968P Association between use of antibiotics (ATB) and clinical outcomes with tislelizumab (tisle) monotherapy

Abstract

Immune checkpoint inhibitors (ICIs) have changed the therapeutic landscape of many cancers but ICI efficacy varies greatly. Retrospective analyses showed ATB may have a negative impact on ICI efficacy. However, heterogeneous results induced by ATB observed across studies may be due to population diversity, different definitions of ATB use, limited sample size, etc. Data from 5 tisle monotherapy studies were analysed.
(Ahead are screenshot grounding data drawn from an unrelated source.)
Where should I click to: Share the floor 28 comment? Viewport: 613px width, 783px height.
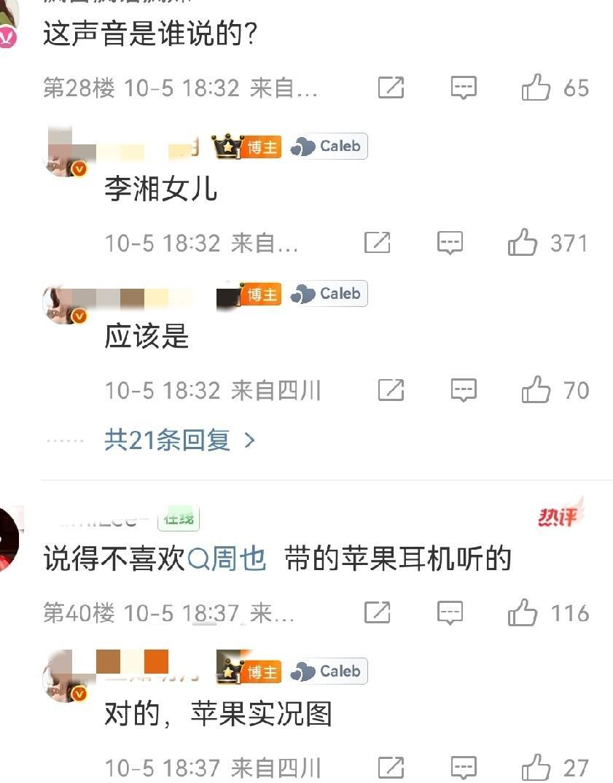(391, 88)
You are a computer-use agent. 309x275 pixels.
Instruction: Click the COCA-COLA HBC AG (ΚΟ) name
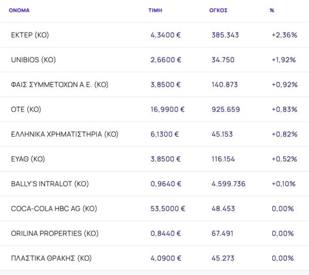click(x=54, y=209)
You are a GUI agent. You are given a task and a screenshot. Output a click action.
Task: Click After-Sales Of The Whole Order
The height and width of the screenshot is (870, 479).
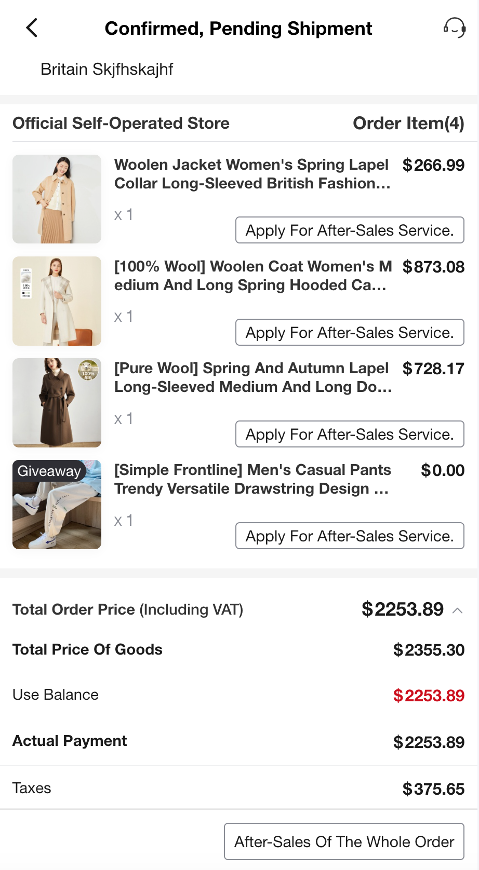(x=344, y=841)
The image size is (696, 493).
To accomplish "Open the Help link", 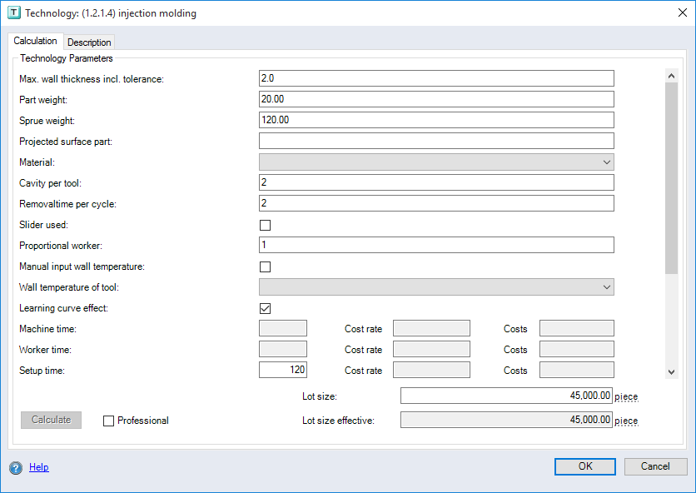I will pos(39,467).
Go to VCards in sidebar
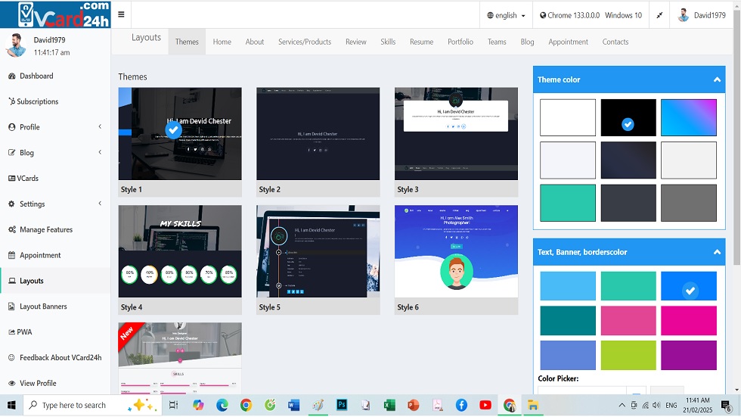This screenshot has width=741, height=417. tap(28, 179)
Patients were dichotomized by timing of IV/oral ATB use; ±30 days of Day 1 tisle treatment was ‘ATB+’, otherwise ‘ATB-’. Propensity score weighting was employed to correct for bias from unbalanced baseline characteristics. Survival probability was estimated by the Kaplan–Meier method and compared by log-rank test. Cox model of overall survival (OS) was used to compute hazard ratio (HR) and 95% confidence interval (CI). Landmark analysis was conducted to explore the association of ATB use and OS across time to mitigate guarantee-time bias. 217/1183 (18%) patients received ATB. OS was significantly decreased in the ATB+ group vs the ATB- group (HR: 1.5; 95% CI: 1.3–1.9, p<0.0001). In the ATB+ group, OS was significantly decreased with prophylactic vs non-prophylactic ATB treatment (HR: 2.5; 95% CI: 1.5–4, p<0.0001). A significant association between ATB use and decreased OS was shown in patients with esophageal squamous cell carcinoma (ESCC) (HR: 3.0; 95% CI: 1.3–7.2, p<0.01), hepatocellular carcinoma (HCC) (HR: 1.8; 95% CI: 1.1–2.9, p<0.01) and urothelial carcinoma (UC) (HR: 2.3; 95% CI: 1.3–3.9, p<0.001). A worse trend in OS was observed for non-small cell lung cancer (NSCLC) (HR: 1.6; 95% CI: 0.74–3.6, p=0.26). Landmark analysis identified the time intervals, as related to Day 1 of tisle treatment, when ATB use had a significant negative impact on OS per tumor type: Day -15–45 for ESCC, Day 19–45 for HCC, and Day -5–133 for UC. No significant time interval emerged in NSCLC. In this pooled analysis, a negative association was observed between ATB use during tisle treatment and OS in a pooled population and in ESCC, HCC and UC. Time intervals in which ATB use had a significant negative impact on OS were identified per indication. Prophylactic ATB use showed a poorer OS outcome vs non-prophylactic ATB use.